■ Exercise set
1. Can you sum up the abstract on American palms in two sentences?
2. How would you put this sentence from the abstract on American palms into Spanish: "Similarity in species composition showed a faster, more consistent decay with distance than similarity in species richness, both across the Americas and within the subregions."?
3. Will you proceed with the abstract on American palms from its final sentence?

To what extent does Tobler's 1st law of geography apply to macroecology? A case study using American palms (Arecaceae)
1 Department of Biological Sciences, University of Aarhus, Build. 1540, DK-8000 Aarhus C., Denmark
2 Department of Wildlife Ecology and Biodiversity, National Environmental Research Institute, University of Aarhus, Grenaavej 12, Kalø, DK-8410, Denmark
BMC Ecology 2008, 8:11 doi:10.1186/1472-6785-8-11Published: 22 May 2008
Tobler's first law of geography, 'Everything is related to everything else, but near things are more related than distant things' also applies to biological systems as illustrated by a general and strong occurrence of geographic distance decay in ecological community similarity. Using American palms (Arecaceae) as an example, we assess the extent to which Tobler's first law applies to species richness and species composition, two fundamental aspects of ecological community structure. To shed light on the mechanisms driving distance decays in community structure, we also quantify the relative contribution of geographic distance per se and environmental changes as drivers of spatial turnover in species richness and composition.
Across the Americas, similarity in species composition followed a negative exponential decay curve, while similarity in species richness exhibited a parabolic relationship with geographic distance. Within the four subregions geographic distance decays were observed in both species composition and richness, though the decays were less regular for species richness than for species composition. Similarity in species composition showed a faster, more consistent decay with distance than similarity in species richness, both across the Americas and within the subregions. At both spatial extents, geographic distance decay in species richness depended more on environmental distance than on geographic distance, while the opposite was true for species composition. The environmentally complex or geographically fragmented subregions exhibited stronger distance decays than the more homogenous subregions.

■ Data
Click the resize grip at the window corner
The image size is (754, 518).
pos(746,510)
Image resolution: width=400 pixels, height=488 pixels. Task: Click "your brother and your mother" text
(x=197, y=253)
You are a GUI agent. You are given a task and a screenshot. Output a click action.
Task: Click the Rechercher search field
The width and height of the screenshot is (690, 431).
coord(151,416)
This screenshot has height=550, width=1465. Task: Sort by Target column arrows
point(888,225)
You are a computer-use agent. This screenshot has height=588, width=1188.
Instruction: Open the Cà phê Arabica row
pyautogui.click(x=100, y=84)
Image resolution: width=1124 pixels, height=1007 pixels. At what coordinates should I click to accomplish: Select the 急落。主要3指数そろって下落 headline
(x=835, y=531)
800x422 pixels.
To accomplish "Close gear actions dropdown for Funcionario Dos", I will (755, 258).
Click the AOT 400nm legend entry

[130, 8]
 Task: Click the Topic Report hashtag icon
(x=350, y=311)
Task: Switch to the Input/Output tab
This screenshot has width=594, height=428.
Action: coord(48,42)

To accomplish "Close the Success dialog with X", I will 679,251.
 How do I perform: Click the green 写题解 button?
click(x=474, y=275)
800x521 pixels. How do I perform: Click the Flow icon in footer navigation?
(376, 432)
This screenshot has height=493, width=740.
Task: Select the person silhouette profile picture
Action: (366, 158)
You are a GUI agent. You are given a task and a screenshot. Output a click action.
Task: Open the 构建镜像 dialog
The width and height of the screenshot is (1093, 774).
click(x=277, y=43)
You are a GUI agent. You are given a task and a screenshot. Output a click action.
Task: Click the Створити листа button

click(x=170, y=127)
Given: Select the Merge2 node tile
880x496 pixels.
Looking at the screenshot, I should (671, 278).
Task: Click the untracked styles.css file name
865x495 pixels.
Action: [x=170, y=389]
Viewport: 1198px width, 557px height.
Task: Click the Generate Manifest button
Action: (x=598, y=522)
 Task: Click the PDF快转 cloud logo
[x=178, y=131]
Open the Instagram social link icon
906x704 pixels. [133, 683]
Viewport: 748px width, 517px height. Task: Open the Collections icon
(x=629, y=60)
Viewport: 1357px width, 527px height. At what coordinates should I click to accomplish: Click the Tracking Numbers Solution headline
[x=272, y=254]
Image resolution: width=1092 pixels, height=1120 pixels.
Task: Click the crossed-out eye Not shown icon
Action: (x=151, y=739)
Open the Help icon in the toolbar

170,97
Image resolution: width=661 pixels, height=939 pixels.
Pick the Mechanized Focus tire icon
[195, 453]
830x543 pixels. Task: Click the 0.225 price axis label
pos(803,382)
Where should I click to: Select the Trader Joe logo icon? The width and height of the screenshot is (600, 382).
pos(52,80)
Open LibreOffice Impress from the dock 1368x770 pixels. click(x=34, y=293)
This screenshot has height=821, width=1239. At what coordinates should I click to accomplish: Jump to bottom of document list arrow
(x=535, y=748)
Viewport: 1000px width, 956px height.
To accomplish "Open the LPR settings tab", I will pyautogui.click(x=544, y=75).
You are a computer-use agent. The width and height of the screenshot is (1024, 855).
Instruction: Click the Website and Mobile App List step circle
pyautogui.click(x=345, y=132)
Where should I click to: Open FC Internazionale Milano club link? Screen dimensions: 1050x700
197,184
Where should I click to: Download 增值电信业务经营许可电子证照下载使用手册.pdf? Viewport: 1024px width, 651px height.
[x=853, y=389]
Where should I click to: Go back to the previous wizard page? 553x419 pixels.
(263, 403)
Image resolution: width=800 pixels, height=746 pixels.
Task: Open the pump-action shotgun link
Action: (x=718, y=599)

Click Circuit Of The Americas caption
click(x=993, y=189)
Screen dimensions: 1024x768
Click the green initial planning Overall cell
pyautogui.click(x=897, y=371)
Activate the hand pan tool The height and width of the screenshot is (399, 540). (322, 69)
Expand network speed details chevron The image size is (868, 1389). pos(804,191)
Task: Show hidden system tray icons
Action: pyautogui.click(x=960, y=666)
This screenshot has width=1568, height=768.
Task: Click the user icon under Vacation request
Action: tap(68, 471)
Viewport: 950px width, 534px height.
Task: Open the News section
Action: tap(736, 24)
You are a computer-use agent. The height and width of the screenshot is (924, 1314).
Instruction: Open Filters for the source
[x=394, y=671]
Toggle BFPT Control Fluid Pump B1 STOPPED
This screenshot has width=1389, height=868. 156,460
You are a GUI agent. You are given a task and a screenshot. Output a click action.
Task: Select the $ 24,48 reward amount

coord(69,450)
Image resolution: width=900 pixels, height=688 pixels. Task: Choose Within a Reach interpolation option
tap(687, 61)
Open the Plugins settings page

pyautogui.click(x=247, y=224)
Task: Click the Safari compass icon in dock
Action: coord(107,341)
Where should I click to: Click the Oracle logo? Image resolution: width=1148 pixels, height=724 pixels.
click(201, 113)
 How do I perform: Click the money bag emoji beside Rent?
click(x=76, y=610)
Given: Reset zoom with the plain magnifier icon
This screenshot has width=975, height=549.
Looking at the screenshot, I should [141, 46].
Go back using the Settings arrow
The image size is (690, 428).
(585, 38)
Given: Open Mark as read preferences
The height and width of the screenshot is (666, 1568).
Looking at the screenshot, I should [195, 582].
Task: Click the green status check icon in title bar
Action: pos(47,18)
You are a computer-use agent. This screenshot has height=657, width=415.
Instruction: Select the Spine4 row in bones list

■ Written answers
1. Using American palms, the study assesses how far Tobler's first law applies to species richness and species composition, and it weighs geographic distance against environmental change as drivers of spatial turnover. Similarity in composition decayed faster and more consistently with distance than similarity in richness; distance decay in richness depended more on environmental distance, composition depended more on geographic distance, and environmentally complex or geographically fragmented subregions showed stronger decays.

2. La similitud en la composición de especies mostró un declive más rápido y más constante con la distancia que la similitud en la riqueza de especies, tanto en todo el continente americano como dentro de las subregiones.

3.
Similarity in species composition exhibited a strong geographic distance decay, in agreement with Tobler's first law of geography. In contrast, similarity in species richness did not exhibit a consistent distance decay, especially not at distances >4000 kilometers. Therefore, the degree to which Tobler's first law of geography applies to community structure depends on which aspect hereof is considered – species composition or species richness. Environmentally complex or geographically fragmented regions exhibited the strongest distance decays. We conclude that Tobler's law may be most applicable when dispersal is a strong determinant of spatial turnover and less so when environmental control predominates.